## start Text provided

Nera Networks General Conditions of Sales

Please study the conditions below carefully.

1. Introduction
In these Terms and Conditions, Nera Networks AS or any of its Affiliates is referred to as "NERA", and the "Purchaser" means the party or parties contracting to purchase Products and/or services from NERA. "Products" and "Services" includes all Hardware, Software, Firmware Documentation, Spare Parts, and services of whatever type, which NERA has agreed to supply either directly or through its authorised agent(s).

2. General
No terms or conditions (whether contained in the Purchasers Official Purchase Order or otherwise) shall be binding on NERA other than those set out herein, unless expressly agreed otherwise by NERA in writing.

3. Formation of the Contract
The Contract between NERA and the Purchaser shall be deemed to have been entered into when, upon receipt of a Purchase Order (hereinafter referred to as “PO”), NERA has sent an acceptance in writing within the time limit (if any) fixed by the Purchaser, or when the Contract is signed by both parties hereto. The PO must be specific on the product specification, volumes and requested delivery date. Order Changes must be kept to a minimum. However, should a Change Order be submitted, a new delivery date may be stated, and charges may be applied. Cancellation of special orders will be on special terms.

If NERA has fixed a time-limit for acceptance, the Contract shall be deemed to have been entered into when the Purchaser has sent an acceptance in writing before the expiration of such time-limit. The Contract will come into force when all related requirements in the Contract are met.

4. Quotations
Quotations are valid for a period of 30 days from the date of issue unless expressly agreed otherwise by NERA in writing.

5. Prices
Unless otherwise confirmed in writing by NERA, prices quoted are Ex Works - Bergen Norway/or other factories/logistical service points for NERA (in accordance with INCOTERMS 2000).  Carriage, insurance and other costs (if any) will be charged as extra. Prices quoted apply only to the quantities or particular services specified in the quotation.

## end Text provided
## start Source excerpt

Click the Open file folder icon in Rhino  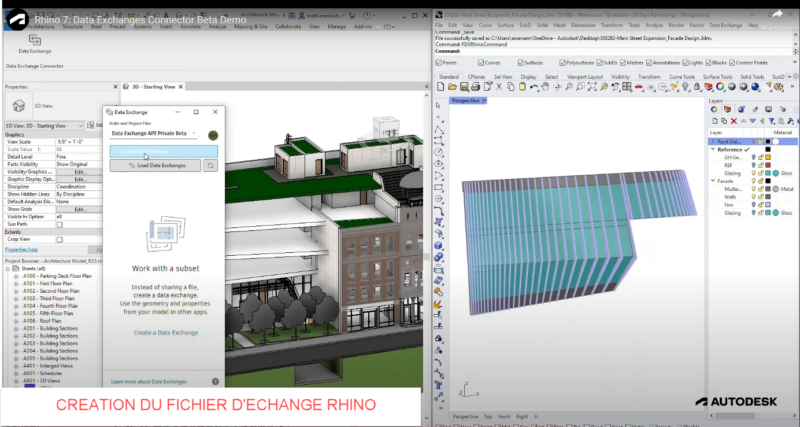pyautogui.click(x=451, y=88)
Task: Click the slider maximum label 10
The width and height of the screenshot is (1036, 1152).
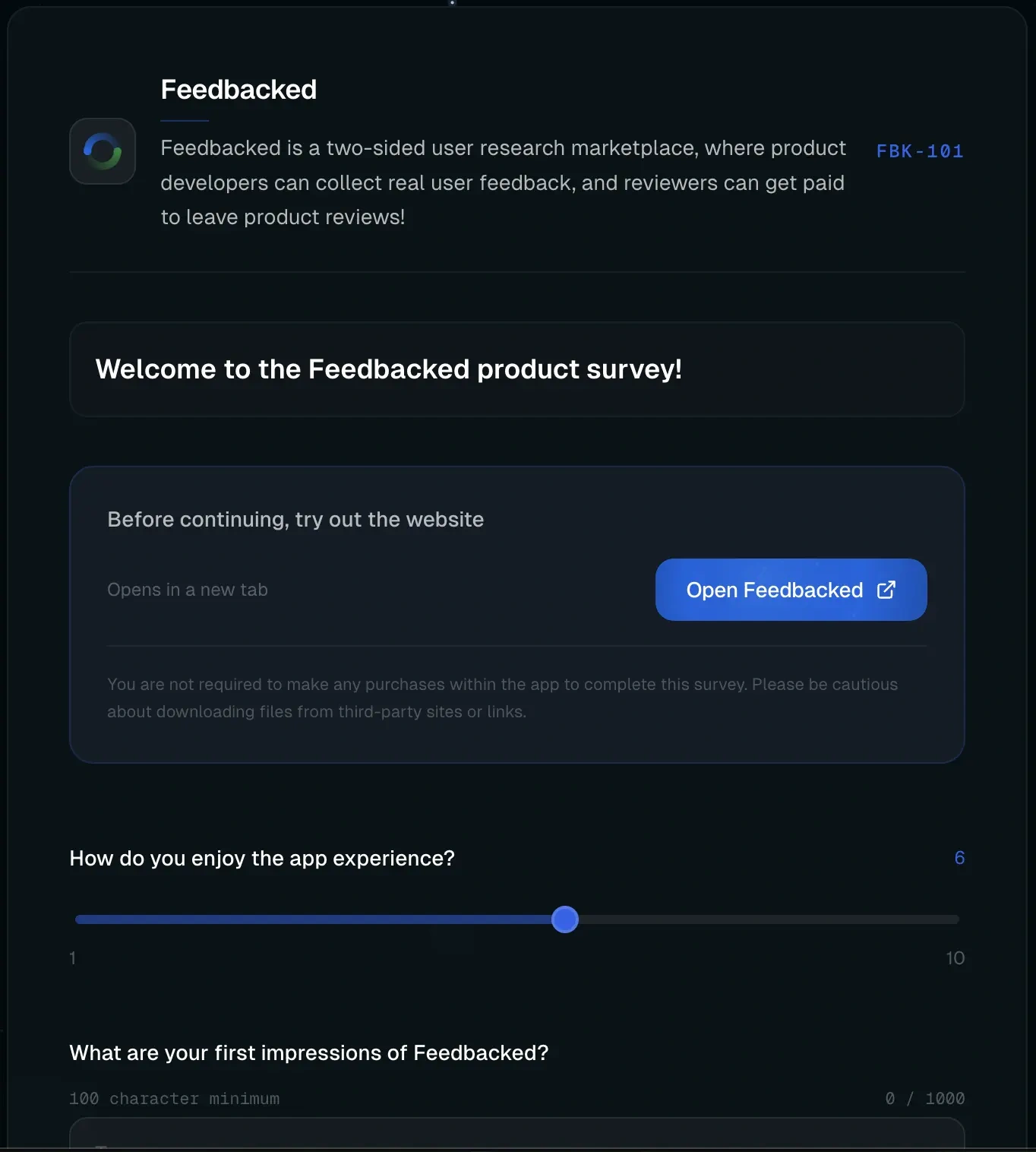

## end Source excerpt

* [Work instructions]:
(1) According to the Nera Networks sales conditions, how long are quotations valid?
(2) Carry on the Nera Networks sales conditions from the point where they stop.
The listing has nothing to do with any of this.

* [Answers to each task]:
(1) For 30 days from the date of issue, unless NERA expressly agrees otherwise in writing.

(2)
If between the date of the PO confirmation and delivery, the cost of the whole or any part of the Product or services is increased by reason of any rates, duties or taxes payable by NERA, NERA may increase the price accordingly.

6. Terms of Payment and Default Interest

6.1. Terms of Payment
Payment is to be made in full based on “30 days net” of invoice date in the currency invoiced. Should the Purchaser fail to pay in full within that period NERA shall be entitled to suspend work and/or delivery of any goods to the Purchaser. Such action shall not prejudice any other remedy that NERA may have, hereunder terminate the Contract with 14 days written notice.

6.2 Interest
In the event that payment is not made within 30 days of invoice date, the Purchaser shall pay NERA  interest at the rate of 3 months LIBOR plus 5% per annum, until all outstanding amounts, including interest charges, are paid.

7. Delivery

7.1. Unless otherwise agreed, any quoted delivery or period shall refer to delivery Ex Works.

7.2. Unless otherwise agreed, the delivery period shall run from the date of formation of the Contract as defined in Article 3.

Should delay in delivery be caused by any of the circumstances mentioned in Article 11 or by an act or omission of the Purchaser such as delay in payment, delay of any of Purchaser’s undertakings according to this Contract, causing NERA a delay, and whether such cause occurs before or after the time or extended time for delivery, NERA shall be entitled to an extension of the delivery period as is reasonable having regard to all the circumstances of the case, but such extension shall not exceed the delay attributable to the Purchaser or to force majeure.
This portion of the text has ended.